Final exam material Flashcards
Homozygous
both alleles are the same (either recessive or dominant)
Heterozygous
Both alleles are different (dominant and recessive)
Incomplete dominance
Neither allele is fully dominant, both MIX together
White + black = gray
Codominance
Both alleles are expressed and can be noticed
White + black = black and white speckled fur
Polygenic inheritance
inheritance based upon multiple genes
Sex linked inheritance
Certain genes are only found on the X or Y chromosome
*note that girls get an X from both their father and mother
Boys get a Y from dad and X from mom
Linked genes
Genes that aren’t likely to separate during crossing over as they are close together on the chromosome
Epistasis or gene masking
Expression of one gene mask the expression of another
Ex. gene that makes people bald mask the expression of hair color
Semiconservative DNA replication
each daughter cell receives one old strand and one new strand
*this one is the one that actually happens
Purines
Larger double ring structure
Adenine and guanine
Pyrimidines
Smaller single ring structure
Thymine and cytosine
DNA structure
Sugar phosphate backbone held together by phosphate diester bonds
Nitrogenous bases (ATGC) bond together in the middle with hydrogen bonds
Replication bubble
site on DNA where DNA splits so it may be replicated
Helicase
enzyme that splits the hydrogen bonds of nitrogenous bases in order to separate DNA
Primase
enzymes that synthesis primers (short RNA sequences that create a starting point for DNA synthesis)
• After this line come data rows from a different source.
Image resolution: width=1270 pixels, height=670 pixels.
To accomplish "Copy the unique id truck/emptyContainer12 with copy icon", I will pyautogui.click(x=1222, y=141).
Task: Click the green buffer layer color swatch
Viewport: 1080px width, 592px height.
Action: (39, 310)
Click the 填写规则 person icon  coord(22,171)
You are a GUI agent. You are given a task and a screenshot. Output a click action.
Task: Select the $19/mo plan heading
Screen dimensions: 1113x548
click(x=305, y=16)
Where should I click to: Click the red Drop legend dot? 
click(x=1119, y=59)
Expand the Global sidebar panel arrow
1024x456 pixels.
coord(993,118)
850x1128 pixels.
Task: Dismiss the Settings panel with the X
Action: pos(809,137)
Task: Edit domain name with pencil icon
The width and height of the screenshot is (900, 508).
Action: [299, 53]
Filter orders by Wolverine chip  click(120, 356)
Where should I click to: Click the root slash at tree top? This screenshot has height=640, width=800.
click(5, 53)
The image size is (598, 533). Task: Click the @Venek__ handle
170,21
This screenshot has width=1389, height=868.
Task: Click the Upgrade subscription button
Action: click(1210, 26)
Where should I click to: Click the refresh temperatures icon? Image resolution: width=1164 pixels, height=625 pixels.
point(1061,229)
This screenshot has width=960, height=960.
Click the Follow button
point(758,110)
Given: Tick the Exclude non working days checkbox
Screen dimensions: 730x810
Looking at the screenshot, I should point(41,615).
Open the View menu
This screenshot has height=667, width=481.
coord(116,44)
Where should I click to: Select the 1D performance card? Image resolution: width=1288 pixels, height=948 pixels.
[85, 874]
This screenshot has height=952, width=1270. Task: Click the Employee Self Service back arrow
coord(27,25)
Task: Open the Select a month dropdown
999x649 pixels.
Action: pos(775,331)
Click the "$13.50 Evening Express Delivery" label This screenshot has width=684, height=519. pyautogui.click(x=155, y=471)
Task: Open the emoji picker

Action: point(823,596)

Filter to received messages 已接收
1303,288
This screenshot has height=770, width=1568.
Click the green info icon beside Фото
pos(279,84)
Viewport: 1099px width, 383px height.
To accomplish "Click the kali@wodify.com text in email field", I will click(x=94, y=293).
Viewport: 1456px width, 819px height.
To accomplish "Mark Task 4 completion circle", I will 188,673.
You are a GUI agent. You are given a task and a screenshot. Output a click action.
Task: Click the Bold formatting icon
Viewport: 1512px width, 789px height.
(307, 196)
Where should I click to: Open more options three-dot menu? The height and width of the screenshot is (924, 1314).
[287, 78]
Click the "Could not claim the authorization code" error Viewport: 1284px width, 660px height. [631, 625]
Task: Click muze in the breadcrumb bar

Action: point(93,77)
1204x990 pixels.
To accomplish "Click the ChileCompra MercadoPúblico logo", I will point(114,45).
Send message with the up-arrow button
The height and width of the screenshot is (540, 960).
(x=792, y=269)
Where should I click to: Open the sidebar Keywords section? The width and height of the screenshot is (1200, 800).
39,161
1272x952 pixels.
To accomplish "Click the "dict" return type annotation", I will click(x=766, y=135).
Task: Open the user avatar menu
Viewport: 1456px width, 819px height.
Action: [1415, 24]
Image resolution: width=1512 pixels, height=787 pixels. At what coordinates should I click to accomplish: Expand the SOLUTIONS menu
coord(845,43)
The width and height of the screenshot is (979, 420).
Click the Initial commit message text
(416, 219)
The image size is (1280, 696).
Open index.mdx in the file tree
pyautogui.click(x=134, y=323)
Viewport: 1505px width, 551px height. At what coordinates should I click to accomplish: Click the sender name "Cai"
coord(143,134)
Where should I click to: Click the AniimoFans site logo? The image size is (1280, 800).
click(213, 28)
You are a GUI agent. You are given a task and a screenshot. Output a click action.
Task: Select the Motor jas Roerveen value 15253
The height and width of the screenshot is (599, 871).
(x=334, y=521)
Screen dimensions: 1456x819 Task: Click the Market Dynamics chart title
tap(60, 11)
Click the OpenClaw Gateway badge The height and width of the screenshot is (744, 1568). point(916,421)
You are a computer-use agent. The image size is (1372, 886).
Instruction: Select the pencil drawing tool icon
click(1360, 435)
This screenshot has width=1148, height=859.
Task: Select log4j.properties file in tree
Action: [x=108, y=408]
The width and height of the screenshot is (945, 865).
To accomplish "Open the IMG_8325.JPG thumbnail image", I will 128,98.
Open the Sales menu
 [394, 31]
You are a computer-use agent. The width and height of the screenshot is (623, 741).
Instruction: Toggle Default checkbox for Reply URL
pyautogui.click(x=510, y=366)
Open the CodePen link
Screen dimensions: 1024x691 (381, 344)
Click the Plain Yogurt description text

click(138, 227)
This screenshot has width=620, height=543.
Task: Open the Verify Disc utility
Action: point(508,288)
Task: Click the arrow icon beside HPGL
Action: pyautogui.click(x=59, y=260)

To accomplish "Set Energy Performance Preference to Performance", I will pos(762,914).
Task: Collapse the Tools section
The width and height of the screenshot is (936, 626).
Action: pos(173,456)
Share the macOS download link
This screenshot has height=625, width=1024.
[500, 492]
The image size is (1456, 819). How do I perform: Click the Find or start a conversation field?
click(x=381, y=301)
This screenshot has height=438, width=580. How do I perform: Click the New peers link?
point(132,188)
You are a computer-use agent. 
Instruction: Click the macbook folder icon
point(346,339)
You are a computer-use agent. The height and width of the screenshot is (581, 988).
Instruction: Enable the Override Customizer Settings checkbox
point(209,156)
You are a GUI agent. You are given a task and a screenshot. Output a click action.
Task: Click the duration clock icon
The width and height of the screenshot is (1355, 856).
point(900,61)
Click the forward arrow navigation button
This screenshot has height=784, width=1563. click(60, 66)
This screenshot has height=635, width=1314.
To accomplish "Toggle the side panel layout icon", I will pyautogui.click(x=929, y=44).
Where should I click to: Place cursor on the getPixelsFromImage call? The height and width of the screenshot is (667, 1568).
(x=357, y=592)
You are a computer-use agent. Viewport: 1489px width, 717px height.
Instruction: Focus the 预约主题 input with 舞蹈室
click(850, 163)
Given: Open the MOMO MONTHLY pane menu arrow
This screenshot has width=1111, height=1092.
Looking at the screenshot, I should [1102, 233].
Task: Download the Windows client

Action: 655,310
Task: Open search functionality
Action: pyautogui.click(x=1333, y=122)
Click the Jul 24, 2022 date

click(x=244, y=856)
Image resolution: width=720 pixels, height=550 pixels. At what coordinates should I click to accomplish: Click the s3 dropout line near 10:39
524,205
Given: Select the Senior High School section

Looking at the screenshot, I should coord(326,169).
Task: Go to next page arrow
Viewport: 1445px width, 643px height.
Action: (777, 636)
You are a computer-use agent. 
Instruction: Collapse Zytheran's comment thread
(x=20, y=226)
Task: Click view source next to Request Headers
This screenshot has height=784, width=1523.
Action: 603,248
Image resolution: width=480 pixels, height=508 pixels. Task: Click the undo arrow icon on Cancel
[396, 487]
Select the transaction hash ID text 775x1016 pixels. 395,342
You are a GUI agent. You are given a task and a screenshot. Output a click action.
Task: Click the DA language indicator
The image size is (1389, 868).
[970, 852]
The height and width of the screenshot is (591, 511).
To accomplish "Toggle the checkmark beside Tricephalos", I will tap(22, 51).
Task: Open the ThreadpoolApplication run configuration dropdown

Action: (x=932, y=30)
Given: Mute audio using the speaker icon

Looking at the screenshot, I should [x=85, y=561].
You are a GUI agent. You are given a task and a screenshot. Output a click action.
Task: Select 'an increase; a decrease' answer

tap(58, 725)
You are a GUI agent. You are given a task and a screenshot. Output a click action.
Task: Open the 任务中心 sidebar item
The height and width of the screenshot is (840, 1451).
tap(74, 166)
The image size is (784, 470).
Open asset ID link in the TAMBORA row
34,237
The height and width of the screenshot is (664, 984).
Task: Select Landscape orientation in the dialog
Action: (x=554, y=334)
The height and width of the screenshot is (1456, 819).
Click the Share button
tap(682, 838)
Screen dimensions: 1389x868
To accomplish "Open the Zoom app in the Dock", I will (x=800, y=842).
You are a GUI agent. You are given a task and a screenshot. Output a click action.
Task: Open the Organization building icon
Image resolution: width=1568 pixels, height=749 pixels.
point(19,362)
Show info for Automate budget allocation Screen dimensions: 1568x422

*DNA polymerase III can only add to existing three strands, that’s why this is necessary
How are Okazaki fragments made
The lagging strand of DNA synthesizes away from the replication fork, this means that the template DNA will be unwound behind the current primer necessitating the need for a new one, creating another Okazaki fragment
Energy transmission in adding nucleotides
cleaves the phosphodiester bond on the three end of the existing nucleotide and uses that to add it to the newly attached nucleotides
Topoisomerase
responsible for relieving the tension on the DNA strand at the replication bubble by cutting the DNA strands
Point mutations
affect one or small number of base pairs
Silent mutation
The RNA sequence still codes for the same string of amino acids as the non mutated version
non-sense mutation
addition of a point mutation leads to a premature stop coding usually making the protein unfunctional
frame-shift
addition or subtraction of nucleotides into the DNA sequence, leading to the current nucleotides to shift over a particular number
break down transcription
1.RNA polymerase binds to promoter sequence (specific DNA sequence that signals where polymerase should bind)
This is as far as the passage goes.